◆ **PROBLEM 1**
Translate this sentence from the public defender article into Spanish: "After three rounds of interviews, the County Council liked Welsh's vision for the defender's office and decided to hire him."
◆ **PROBLEM 2**
According to the public defender article, in what year did Welsh graduate from law school?
◆ **PROBLEM 3**
Repeat the public defender article word for word from "Described by his" to "about 500 lawyers.".

◆ **SELECTION**
══════

“The Public Defender’s Office is incredibly important, and we felt that it was an especially important point to bring in someone who could bring a fresh set of eyes of all that the Public Defender’s Office can become,” said County Council member Kevin Madden.
In July, the council named Chris Welsh new director of that office. Along with a newly installed leadership team, Welsh said he believes that in an adversarial system everyone, regardless of socioeconomic status, deserves a fair fight.
And with the latest training practices, a newly hired investigator, and a team of social workers on the way, Delco’s public defenders believe they are refocused and here to change the narrative.
Described by his colleagues as an Energizer Bunny who leads by example, Welsh, a graduate of St. Joseph’s University and Temple University’s Beasley School of Law, figured out that he wanted to become a lawyer after watching jury trials during an internship with the Philadelphia District Attorney’s Office.
“I realized that I wanted to, rather than being on the prosecution side, that I wanted to be on the defense side, standing next to the indigent defendant who was criminally accused. I just always believed that everyone deserved a good lawyer — and that poor people charged with crimes really deserved a good lawyer,” Welsh said.
After graduating from law school in 2005, Welsh worked for nearly 13 years with the Defender Association of Philadelphia, where he eventually became the deputy defender — third in command of about 500 lawyers.
The Defender Association of Philadelphia has been active since 1934, before Gideon v. Wainwright, the 1963 U.S. Supreme Court case that held that states are required to provide attorneys to those who are criminally charged and cannot afford one. Welsh attributes his knowledge of the role to his time with the association.
“Working in Philadelphia, [and] being that attorney on the front lines, and being that public defender for a number of years, gave me real knowledge of what it is to do this job,” Welsh said.
In 2018, Walsh left Philly’s defender association to become executive director of the Center for Ethics and the Rule of Law at Penn Law. But he missed being a public defender.
“When this position came up, it was just sort of a great opportunity for me to get back into being a public defender,” Welsh said.
After three rounds of interviews, the County Council liked Welsh’s vision for the defender’s office and decided to hire him.

══════

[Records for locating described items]
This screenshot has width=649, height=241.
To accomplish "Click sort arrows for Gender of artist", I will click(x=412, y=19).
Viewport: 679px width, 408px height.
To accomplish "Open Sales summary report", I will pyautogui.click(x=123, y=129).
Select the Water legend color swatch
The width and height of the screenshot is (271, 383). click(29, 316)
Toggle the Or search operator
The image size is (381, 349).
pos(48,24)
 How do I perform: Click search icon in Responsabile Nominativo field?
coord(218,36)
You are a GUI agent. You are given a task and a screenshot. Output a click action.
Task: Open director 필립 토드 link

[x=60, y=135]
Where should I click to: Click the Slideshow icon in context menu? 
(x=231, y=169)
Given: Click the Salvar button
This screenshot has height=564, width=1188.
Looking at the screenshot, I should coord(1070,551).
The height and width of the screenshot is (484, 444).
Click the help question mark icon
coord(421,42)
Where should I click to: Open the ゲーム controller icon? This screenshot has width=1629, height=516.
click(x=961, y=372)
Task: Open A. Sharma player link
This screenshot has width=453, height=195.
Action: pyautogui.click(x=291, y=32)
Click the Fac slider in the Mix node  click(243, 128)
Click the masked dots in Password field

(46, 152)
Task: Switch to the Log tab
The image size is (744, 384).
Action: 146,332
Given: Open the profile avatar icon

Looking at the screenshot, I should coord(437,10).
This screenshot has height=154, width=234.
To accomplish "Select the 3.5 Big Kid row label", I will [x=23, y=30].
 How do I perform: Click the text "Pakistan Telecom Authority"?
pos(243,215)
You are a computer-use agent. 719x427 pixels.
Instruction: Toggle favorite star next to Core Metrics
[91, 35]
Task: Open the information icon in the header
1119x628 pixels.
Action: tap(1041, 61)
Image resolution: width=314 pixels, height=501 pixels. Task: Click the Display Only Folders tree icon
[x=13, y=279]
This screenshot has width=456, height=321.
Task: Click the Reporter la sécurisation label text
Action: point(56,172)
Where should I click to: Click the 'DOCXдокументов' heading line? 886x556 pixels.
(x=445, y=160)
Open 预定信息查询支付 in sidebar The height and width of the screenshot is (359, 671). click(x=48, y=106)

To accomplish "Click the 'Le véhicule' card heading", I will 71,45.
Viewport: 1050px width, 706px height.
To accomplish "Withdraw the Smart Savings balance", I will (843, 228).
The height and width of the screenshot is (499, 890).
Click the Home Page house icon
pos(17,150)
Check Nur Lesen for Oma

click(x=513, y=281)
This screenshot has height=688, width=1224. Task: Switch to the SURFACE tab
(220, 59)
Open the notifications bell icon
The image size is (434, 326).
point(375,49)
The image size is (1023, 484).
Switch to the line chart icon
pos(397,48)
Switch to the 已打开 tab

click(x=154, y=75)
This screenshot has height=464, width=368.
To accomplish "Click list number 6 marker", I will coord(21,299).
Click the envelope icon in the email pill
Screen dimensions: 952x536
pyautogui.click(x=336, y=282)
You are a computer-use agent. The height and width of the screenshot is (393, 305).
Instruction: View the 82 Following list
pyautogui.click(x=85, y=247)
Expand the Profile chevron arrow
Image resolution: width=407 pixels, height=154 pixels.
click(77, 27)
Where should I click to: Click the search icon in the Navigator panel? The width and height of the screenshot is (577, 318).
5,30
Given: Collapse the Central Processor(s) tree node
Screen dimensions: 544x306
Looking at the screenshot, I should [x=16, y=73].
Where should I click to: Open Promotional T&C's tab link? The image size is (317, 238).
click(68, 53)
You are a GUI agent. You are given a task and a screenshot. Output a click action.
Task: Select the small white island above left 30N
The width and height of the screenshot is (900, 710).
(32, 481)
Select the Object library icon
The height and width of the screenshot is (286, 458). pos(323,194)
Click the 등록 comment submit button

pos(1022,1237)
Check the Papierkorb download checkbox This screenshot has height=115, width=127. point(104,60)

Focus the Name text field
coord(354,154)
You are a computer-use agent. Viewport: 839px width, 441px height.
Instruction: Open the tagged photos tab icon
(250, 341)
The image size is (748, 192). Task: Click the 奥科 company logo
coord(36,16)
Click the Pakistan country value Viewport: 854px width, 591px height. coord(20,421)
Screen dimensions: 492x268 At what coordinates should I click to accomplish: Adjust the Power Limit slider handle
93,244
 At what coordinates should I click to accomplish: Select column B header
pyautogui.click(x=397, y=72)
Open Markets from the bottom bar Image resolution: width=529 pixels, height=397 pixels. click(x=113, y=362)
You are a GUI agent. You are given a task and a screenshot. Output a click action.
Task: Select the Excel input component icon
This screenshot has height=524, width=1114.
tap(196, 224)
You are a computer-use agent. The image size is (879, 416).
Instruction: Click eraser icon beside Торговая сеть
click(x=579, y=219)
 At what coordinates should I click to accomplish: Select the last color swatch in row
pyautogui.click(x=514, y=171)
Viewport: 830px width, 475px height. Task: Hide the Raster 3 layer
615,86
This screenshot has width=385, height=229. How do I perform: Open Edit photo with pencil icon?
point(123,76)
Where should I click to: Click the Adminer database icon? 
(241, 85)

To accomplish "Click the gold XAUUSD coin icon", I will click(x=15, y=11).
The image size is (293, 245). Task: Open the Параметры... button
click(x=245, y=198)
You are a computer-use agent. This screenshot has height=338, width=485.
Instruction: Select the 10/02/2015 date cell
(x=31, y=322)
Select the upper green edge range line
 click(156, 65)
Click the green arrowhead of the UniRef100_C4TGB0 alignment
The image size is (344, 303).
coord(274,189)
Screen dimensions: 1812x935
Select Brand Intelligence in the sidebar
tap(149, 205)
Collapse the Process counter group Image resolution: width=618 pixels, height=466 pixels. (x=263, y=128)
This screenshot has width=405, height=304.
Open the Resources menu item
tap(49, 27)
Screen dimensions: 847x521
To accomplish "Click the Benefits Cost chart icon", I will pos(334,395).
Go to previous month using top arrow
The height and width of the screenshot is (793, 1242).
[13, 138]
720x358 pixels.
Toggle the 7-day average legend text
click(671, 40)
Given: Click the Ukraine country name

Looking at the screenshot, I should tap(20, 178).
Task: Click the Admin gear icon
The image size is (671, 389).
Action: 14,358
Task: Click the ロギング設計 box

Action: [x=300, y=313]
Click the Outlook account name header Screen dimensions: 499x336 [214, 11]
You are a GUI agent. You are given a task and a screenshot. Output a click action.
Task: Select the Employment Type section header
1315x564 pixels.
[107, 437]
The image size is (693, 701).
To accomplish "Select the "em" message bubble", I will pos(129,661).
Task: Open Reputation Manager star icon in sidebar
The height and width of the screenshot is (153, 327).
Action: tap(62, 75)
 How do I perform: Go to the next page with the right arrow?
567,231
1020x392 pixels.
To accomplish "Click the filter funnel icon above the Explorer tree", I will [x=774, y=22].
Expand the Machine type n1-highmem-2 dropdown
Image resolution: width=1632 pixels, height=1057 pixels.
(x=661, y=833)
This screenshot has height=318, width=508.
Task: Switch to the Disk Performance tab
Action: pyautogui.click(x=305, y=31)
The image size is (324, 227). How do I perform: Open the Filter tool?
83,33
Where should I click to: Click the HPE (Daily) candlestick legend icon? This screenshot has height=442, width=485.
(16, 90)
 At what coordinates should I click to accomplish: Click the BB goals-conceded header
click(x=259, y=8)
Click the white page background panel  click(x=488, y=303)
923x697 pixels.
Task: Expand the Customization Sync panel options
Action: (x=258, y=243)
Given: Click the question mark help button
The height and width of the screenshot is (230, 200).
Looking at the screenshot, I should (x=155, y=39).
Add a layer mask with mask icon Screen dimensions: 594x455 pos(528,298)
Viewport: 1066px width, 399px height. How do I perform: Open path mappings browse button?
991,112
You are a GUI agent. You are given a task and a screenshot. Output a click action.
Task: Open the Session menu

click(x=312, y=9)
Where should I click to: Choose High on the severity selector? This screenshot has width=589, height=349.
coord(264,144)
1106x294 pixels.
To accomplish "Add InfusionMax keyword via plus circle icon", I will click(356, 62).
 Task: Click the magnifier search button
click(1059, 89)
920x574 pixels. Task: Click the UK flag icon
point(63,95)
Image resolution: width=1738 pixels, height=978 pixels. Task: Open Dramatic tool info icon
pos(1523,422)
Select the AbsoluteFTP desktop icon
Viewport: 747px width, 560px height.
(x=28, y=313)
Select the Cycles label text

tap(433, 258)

══════

◆ **COMPLETE ANSWER 1**
Tras tres rondas de entrevistas, al Consejo del Condado le gustó la visión de Welsh para la oficina de la defensoría y decidió contratarlo.

◆ **COMPLETE ANSWER 2**
2005

◆ **COMPLETE ANSWER 3**
Described by his colleagues as an Energizer Bunny who leads by example, Welsh, a graduate of St. Joseph’s University and Temple University’s Beasley School of Law, figured out that he wanted to become a lawyer after watching jury trials during an internship with the Philadelphia District Attorney’s Office.
“I realized that I wanted to, rather than being on the prosecution side, that I wanted to be on the defense side, standing next to the indigent defendant who was criminally accused. I just always believed that everyone deserved a good lawyer — and that poor people charged with crimes really deserved a good lawyer,” Welsh said.
After graduating from law school in 2005, Welsh worked for nearly 13 years with the Defender Association of Philadelphia, where he eventually became the deputy defender — third in command of about 500 lawyers.